#### Source information

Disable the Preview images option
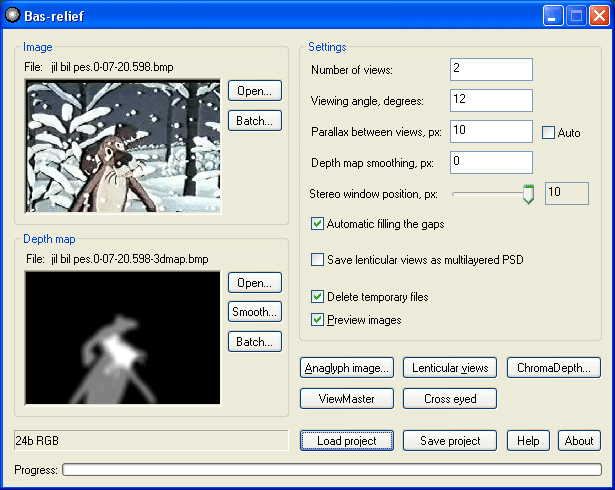 point(318,320)
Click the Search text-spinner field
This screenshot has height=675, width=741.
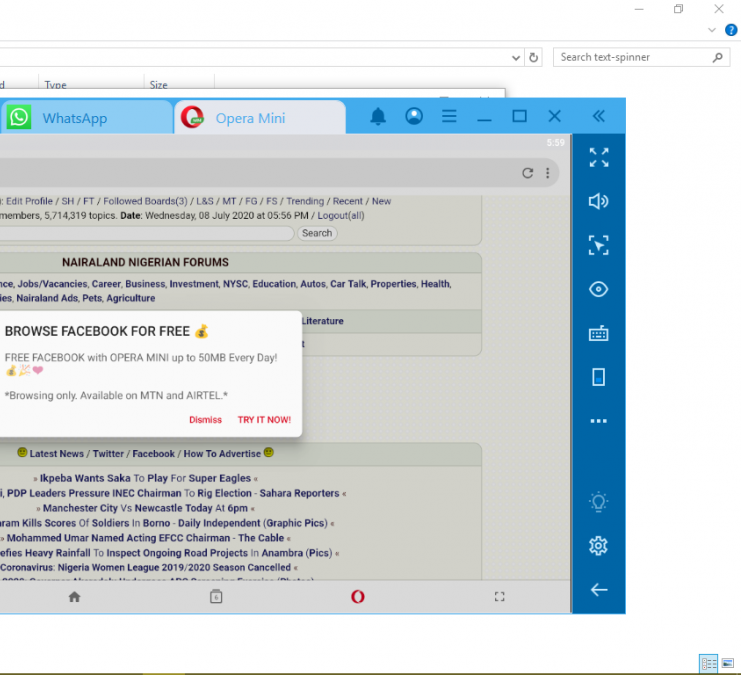coord(635,58)
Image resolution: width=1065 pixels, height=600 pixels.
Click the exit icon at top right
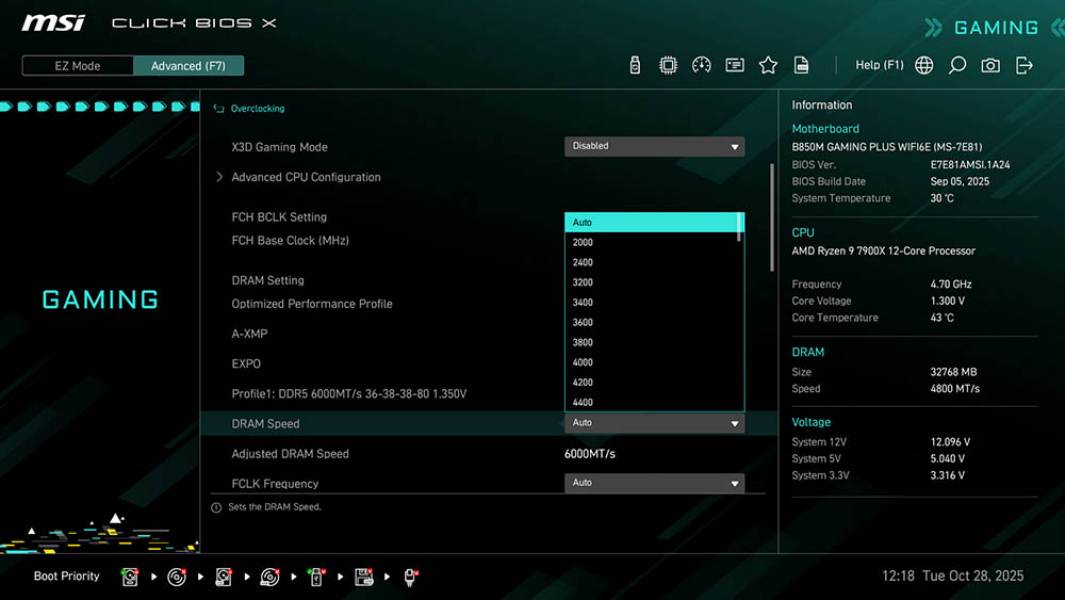click(x=1022, y=64)
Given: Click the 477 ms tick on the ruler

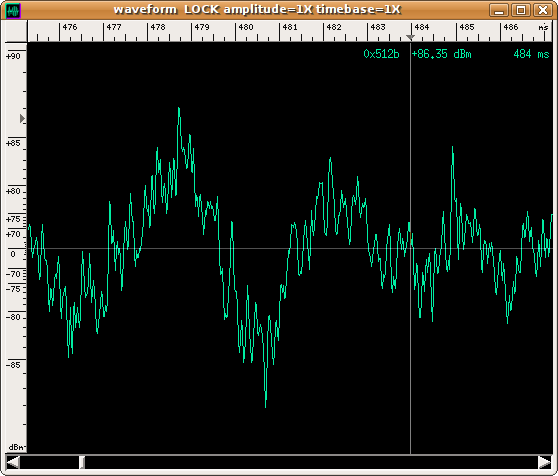Looking at the screenshot, I should tap(114, 27).
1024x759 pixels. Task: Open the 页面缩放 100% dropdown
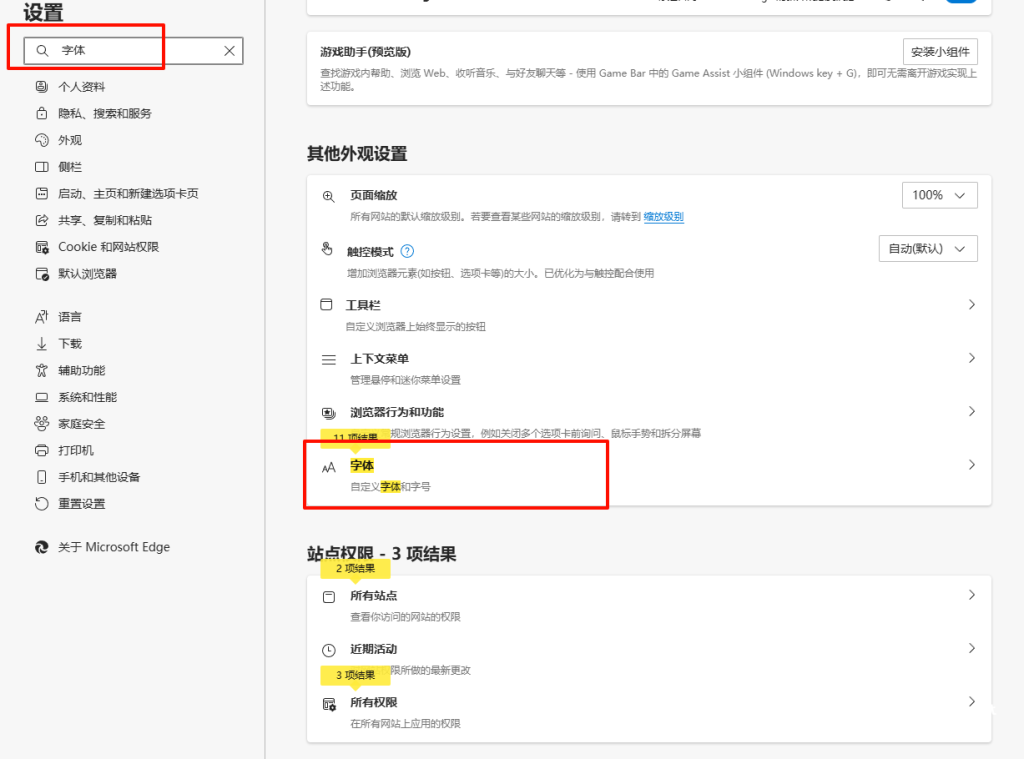(x=939, y=195)
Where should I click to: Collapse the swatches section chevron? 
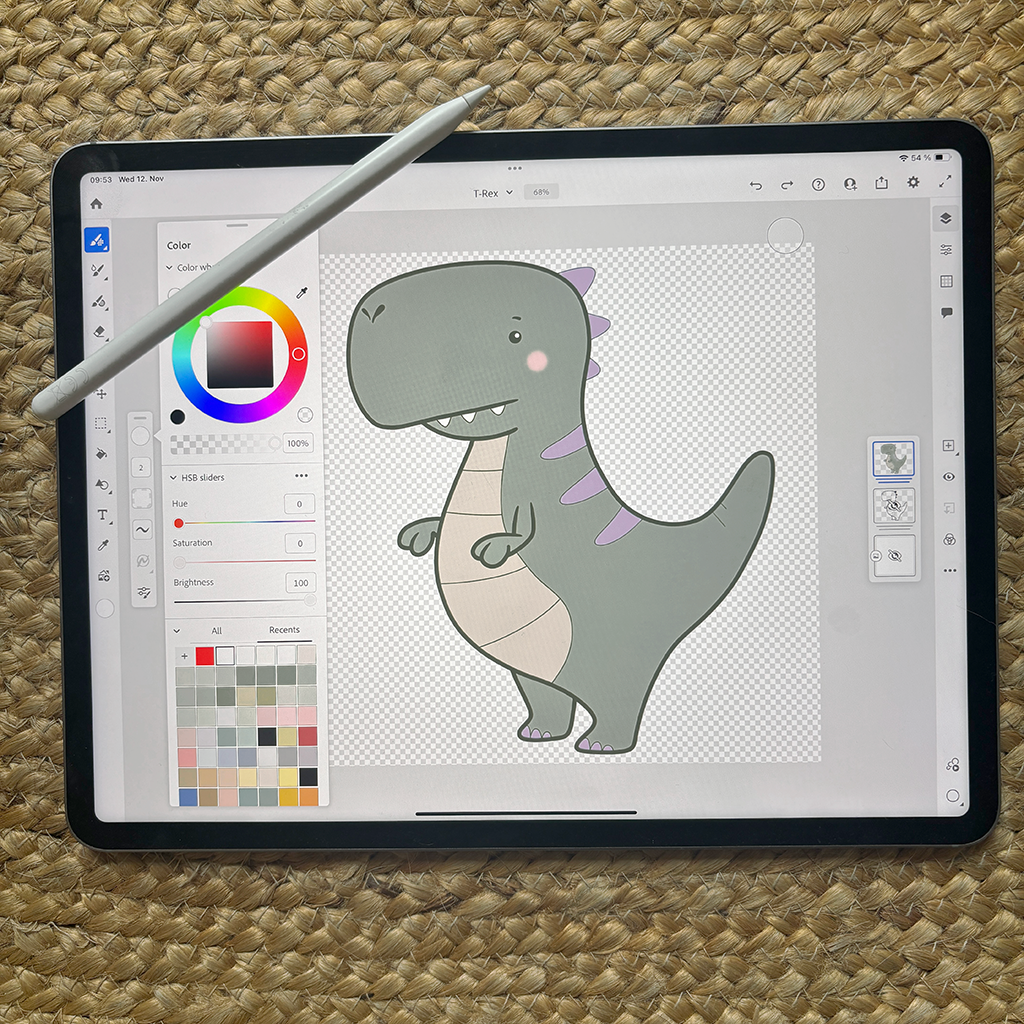click(x=177, y=631)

########

**Work required:**
Please return every record above exactly, but leave out the pictures.

**Result of the exercise:**
Disable the Preview images option
 point(318,320)
Click the Search text-spinner field
This screenshot has height=675, width=741.
coord(635,58)
Image resolution: width=1065 pixels, height=600 pixels.
Click the exit icon at top right
click(x=1022, y=64)
Given: Click the 477 ms tick on the ruler

Looking at the screenshot, I should tap(114, 27).
1024x759 pixels. Task: Open the 页面缩放 100% dropdown
(x=939, y=195)
Where should I click to: Collapse the swatches section chevron? 
click(x=177, y=631)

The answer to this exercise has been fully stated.